The word “love” and the word “hate” have been bandied about a great deal of late. The Supreme Court ruling on same-sex marriage is supposedly a triumph for “love,” while those who call homosexual activity sin are said to “hate.” But what do people mean by these words? Once I would have thought the meanings self-evident, but not any more. Blogger Matt Walsh pointed this out in a recent post which he started by quoting from recent comments he’d received:
Bella: the Supreme Court matters more than some bigot with a sh*tty blog and ugly kids. Try again
Anthony: Oh Matt, you are a perfect assh*le… Take your worthless version of the bible, and set yourself on fire. That would make my Sunday:)
Marc: Matt Walsh is a F**king MORON!
Steven: F**k you, you f**king worthless douche.
Maria: Matt you really are a piece of sh*t.
Brian: The world would be so much better off with you.
Matthew: Go f**k yourself, Walsh. You not only are a bigot, but you ignore facts and twist and distort truths to make your false point. It’s a common tactic I see from people like you. Equality wins out, bigot.
Remember, #LoveWins.

══════════

## Written problem
Please name the blogger whose recent post, according to the passage on love and hate, pointed out that the meanings of these words are no longer self-evident. The data that comes next plays no part in this work.

## Given material
══════════

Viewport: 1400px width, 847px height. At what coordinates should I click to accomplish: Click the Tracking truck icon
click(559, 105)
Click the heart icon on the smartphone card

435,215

══════════

## Written response
Matt Walsh